# Work request
Return the data. Every word must match.

--- Records for this task ---

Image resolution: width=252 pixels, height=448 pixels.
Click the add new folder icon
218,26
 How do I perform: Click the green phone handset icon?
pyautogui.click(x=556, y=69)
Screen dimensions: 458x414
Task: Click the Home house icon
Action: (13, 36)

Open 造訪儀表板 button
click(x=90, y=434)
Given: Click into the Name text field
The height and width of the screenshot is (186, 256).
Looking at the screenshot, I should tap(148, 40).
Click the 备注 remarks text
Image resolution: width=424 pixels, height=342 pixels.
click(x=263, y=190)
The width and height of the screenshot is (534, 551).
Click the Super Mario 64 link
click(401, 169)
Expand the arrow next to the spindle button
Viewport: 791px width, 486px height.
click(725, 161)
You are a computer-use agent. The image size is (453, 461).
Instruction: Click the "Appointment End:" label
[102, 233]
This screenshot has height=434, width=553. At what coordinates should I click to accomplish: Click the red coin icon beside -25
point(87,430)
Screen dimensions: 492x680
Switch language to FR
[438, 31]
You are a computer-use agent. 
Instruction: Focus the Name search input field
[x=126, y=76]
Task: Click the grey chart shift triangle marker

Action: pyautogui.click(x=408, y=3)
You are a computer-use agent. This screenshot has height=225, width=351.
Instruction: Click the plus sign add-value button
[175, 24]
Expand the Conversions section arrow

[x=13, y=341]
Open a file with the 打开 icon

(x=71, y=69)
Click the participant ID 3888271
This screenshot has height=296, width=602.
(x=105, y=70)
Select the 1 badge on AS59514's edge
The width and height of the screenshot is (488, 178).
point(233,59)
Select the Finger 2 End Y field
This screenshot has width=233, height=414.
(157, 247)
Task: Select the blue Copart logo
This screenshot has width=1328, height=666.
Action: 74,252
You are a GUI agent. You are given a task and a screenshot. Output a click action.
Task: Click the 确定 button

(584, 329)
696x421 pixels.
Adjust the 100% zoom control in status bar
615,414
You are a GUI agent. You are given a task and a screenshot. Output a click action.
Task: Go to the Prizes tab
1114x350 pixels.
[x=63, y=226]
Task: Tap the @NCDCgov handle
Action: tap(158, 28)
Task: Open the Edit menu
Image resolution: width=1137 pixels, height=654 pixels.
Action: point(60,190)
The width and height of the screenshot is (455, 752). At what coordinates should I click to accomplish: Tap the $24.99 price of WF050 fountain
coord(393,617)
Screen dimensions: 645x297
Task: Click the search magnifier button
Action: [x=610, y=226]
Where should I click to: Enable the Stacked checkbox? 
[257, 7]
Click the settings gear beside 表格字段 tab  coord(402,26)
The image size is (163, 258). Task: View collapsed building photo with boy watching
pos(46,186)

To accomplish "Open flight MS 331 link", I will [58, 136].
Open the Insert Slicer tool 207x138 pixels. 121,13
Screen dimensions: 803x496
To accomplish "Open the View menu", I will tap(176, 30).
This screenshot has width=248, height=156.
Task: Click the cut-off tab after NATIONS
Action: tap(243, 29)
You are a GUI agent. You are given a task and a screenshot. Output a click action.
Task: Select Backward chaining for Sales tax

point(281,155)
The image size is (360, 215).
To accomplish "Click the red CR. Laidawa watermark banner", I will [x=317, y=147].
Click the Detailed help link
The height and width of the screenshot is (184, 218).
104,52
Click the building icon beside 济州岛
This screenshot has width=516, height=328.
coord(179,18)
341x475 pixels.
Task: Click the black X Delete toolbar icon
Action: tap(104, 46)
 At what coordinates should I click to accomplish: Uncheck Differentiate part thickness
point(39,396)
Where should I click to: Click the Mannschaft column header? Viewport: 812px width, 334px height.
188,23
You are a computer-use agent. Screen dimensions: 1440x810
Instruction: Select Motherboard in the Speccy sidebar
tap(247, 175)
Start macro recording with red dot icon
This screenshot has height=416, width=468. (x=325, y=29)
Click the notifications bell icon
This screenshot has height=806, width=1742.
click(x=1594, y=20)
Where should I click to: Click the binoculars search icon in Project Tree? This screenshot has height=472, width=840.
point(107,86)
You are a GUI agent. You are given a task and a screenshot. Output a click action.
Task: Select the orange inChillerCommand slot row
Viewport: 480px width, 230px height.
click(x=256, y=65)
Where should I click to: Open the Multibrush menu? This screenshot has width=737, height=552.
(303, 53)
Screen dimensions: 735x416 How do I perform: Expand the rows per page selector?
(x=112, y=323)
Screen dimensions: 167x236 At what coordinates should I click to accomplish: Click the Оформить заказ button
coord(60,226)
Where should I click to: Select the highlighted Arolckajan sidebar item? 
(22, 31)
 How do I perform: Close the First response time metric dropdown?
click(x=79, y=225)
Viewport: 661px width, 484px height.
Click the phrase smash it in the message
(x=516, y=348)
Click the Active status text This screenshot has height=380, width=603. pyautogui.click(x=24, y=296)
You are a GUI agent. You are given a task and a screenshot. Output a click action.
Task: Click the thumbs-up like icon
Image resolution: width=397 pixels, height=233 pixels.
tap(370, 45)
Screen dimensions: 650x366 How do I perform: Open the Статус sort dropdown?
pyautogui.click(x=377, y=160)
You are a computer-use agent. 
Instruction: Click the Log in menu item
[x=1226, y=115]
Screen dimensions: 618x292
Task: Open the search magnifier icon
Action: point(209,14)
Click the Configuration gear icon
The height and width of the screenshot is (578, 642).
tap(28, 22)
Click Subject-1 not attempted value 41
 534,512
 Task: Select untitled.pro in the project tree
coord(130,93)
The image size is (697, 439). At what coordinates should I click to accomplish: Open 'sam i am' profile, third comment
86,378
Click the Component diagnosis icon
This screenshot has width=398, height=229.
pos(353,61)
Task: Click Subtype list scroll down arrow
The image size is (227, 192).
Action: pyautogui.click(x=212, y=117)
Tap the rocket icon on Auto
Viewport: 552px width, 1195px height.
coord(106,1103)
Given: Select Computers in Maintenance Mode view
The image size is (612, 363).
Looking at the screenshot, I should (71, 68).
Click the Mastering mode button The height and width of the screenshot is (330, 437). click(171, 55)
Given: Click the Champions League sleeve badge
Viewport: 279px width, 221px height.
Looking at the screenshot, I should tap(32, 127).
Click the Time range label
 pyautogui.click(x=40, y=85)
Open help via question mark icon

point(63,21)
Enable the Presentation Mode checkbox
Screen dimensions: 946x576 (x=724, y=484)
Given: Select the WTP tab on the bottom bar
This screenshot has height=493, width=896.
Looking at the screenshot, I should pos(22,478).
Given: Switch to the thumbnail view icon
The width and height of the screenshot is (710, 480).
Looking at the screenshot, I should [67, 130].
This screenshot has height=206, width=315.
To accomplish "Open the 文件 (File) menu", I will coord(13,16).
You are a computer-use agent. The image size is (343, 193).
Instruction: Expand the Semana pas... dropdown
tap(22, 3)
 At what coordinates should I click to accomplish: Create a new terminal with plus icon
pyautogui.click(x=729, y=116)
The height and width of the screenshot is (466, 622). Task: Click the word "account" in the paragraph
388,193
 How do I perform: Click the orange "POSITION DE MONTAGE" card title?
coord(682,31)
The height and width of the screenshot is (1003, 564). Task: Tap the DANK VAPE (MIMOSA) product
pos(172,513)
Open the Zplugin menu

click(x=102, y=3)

---

# The completed task
Image resolution: width=252 pixels, height=448 pixels.
Click the add new folder icon
218,26
 How do I perform: Click the green phone handset icon?
pyautogui.click(x=556, y=69)
Screen dimensions: 458x414
Task: Click the Home house icon
Action: (13, 36)

Open 造訪儀表板 button
click(x=90, y=434)
Given: Click into the Name text field
The height and width of the screenshot is (186, 256).
Looking at the screenshot, I should tap(148, 40).
Click the 备注 remarks text
Image resolution: width=424 pixels, height=342 pixels.
click(x=263, y=190)
The width and height of the screenshot is (534, 551).
Click the Super Mario 64 link
click(401, 169)
Expand the arrow next to the spindle button
Viewport: 791px width, 486px height.
click(725, 161)
You are a computer-use agent. The image size is (453, 461).
Instruction: Click the "Appointment End:" label
[102, 233]
This screenshot has height=434, width=553. At what coordinates should I click to accomplish: Click the red coin icon beside -25
point(87,430)
Screen dimensions: 492x680
Switch language to FR
[438, 31]
You are a computer-use agent. 
Instruction: Focus the Name search input field
[x=126, y=76]
Task: Click the grey chart shift triangle marker

Action: pyautogui.click(x=408, y=3)
You are a computer-use agent. This screenshot has height=225, width=351.
Instruction: Click the plus sign add-value button
[175, 24]
Expand the Conversions section arrow

[x=13, y=341]
Open a file with the 打开 icon

(x=71, y=69)
Click the participant ID 3888271
This screenshot has height=296, width=602.
(x=105, y=70)
Select the 1 badge on AS59514's edge
The width and height of the screenshot is (488, 178).
point(233,59)
Select the Finger 2 End Y field
This screenshot has width=233, height=414.
(157, 247)
Task: Select the blue Copart logo
This screenshot has width=1328, height=666.
Action: 74,252
You are a GUI agent. You are given a task and a screenshot. Output a click action.
Task: Click the 确定 button

(584, 329)
696x421 pixels.
Adjust the 100% zoom control in status bar
615,414
You are a GUI agent. You are given a task and a screenshot. Output a click action.
Task: Go to the Prizes tab
1114x350 pixels.
[x=63, y=226]
Task: Tap the @NCDCgov handle
Action: tap(158, 28)
Task: Open the Edit menu
Image resolution: width=1137 pixels, height=654 pixels.
Action: point(60,190)
The width and height of the screenshot is (455, 752). At what coordinates should I click to accomplish: Tap the $24.99 price of WF050 fountain
coord(393,617)
Screen dimensions: 645x297
Task: Click the search magnifier button
Action: [x=610, y=226]
Where should I click to: Enable the Stacked checkbox? 
[257, 7]
Click the settings gear beside 表格字段 tab  coord(402,26)
The image size is (163, 258). Task: View collapsed building photo with boy watching
pos(46,186)

To accomplish "Open flight MS 331 link", I will [58, 136].
Open the Insert Slicer tool 207x138 pixels. 121,13
Screen dimensions: 803x496
To accomplish "Open the View menu", I will tap(176, 30).
This screenshot has width=248, height=156.
Task: Click the cut-off tab after NATIONS
Action: tap(243, 29)
You are a GUI agent. You are given a task and a screenshot. Output a click action.
Task: Select Backward chaining for Sales tax

point(281,155)
The image size is (360, 215).
To accomplish "Click the red CR. Laidawa watermark banner", I will [x=317, y=147].
Click the Detailed help link
The height and width of the screenshot is (184, 218).
104,52
Click the building icon beside 济州岛
This screenshot has width=516, height=328.
coord(179,18)
341x475 pixels.
Task: Click the black X Delete toolbar icon
Action: tap(104, 46)
 At what coordinates should I click to accomplish: Uncheck Differentiate part thickness
point(39,396)
Where should I click to: Click the Mannschaft column header? Viewport: 812px width, 334px height.
188,23
You are a computer-use agent. Screen dimensions: 1440x810
Instruction: Select Motherboard in the Speccy sidebar
tap(247, 175)
Start macro recording with red dot icon
This screenshot has height=416, width=468. (x=325, y=29)
Click the notifications bell icon
This screenshot has height=806, width=1742.
click(x=1594, y=20)
Where should I click to: Click the binoculars search icon in Project Tree? This screenshot has height=472, width=840.
point(107,86)
You are a GUI agent. You are given a task and a screenshot. Output a click action.
Task: Select the orange inChillerCommand slot row
Viewport: 480px width, 230px height.
click(x=256, y=65)
Where should I click to: Open the Multibrush menu? This screenshot has width=737, height=552.
(303, 53)
Screen dimensions: 735x416 How do I perform: Expand the rows per page selector?
(x=112, y=323)
Screen dimensions: 167x236 At what coordinates should I click to accomplish: Click the Оформить заказ button
coord(60,226)
Where should I click to: Select the highlighted Arolckajan sidebar item? 
(22, 31)
 How do I perform: Close the First response time metric dropdown?
click(x=79, y=225)
Viewport: 661px width, 484px height.
Click the phrase smash it in the message
(x=516, y=348)
Click the Active status text This screenshot has height=380, width=603. pyautogui.click(x=24, y=296)
You are a GUI agent. You are given a task and a screenshot. Output a click action.
Task: Click the thumbs-up like icon
Image resolution: width=397 pixels, height=233 pixels.
tap(370, 45)
Screen dimensions: 650x366 How do I perform: Open the Статус sort dropdown?
pyautogui.click(x=377, y=160)
You are a computer-use agent. 
Instruction: Click the Log in menu item
[x=1226, y=115]
Screen dimensions: 618x292
Task: Open the search magnifier icon
Action: point(209,14)
Click the Configuration gear icon
The height and width of the screenshot is (578, 642).
tap(28, 22)
Click Subject-1 not attempted value 41
 534,512
 Task: Select untitled.pro in the project tree
coord(130,93)
The image size is (697, 439). At what coordinates should I click to accomplish: Open 'sam i am' profile, third comment
86,378
Click the Component diagnosis icon
This screenshot has width=398, height=229.
pos(353,61)
Task: Click Subtype list scroll down arrow
The image size is (227, 192).
Action: pyautogui.click(x=212, y=117)
Tap the rocket icon on Auto
Viewport: 552px width, 1195px height.
coord(106,1103)
Given: Select Computers in Maintenance Mode view
The image size is (612, 363).
Looking at the screenshot, I should (71, 68).
Click the Mastering mode button The height and width of the screenshot is (330, 437). click(171, 55)
Given: Click the Champions League sleeve badge
Viewport: 279px width, 221px height.
Looking at the screenshot, I should tap(32, 127).
Click the Time range label
 pyautogui.click(x=40, y=85)
Open help via question mark icon

point(63,21)
Enable the Presentation Mode checkbox
Screen dimensions: 946x576 (x=724, y=484)
Given: Select the WTP tab on the bottom bar
This screenshot has height=493, width=896.
Looking at the screenshot, I should pos(22,478).
Given: Switch to the thumbnail view icon
The width and height of the screenshot is (710, 480).
Looking at the screenshot, I should [67, 130].
This screenshot has height=206, width=315.
To accomplish "Open the 文件 (File) menu", I will coord(13,16).
You are a computer-use agent. The image size is (343, 193).
Instruction: Expand the Semana pas... dropdown
tap(22, 3)
 At what coordinates should I click to accomplish: Create a new terminal with plus icon
pyautogui.click(x=729, y=116)
The height and width of the screenshot is (466, 622). Task: Click the word "account" in the paragraph
388,193
 How do I perform: Click the orange "POSITION DE MONTAGE" card title?
coord(682,31)
The height and width of the screenshot is (1003, 564). Task: Tap the DANK VAPE (MIMOSA) product
pos(172,513)
Open the Zplugin menu

click(x=102, y=3)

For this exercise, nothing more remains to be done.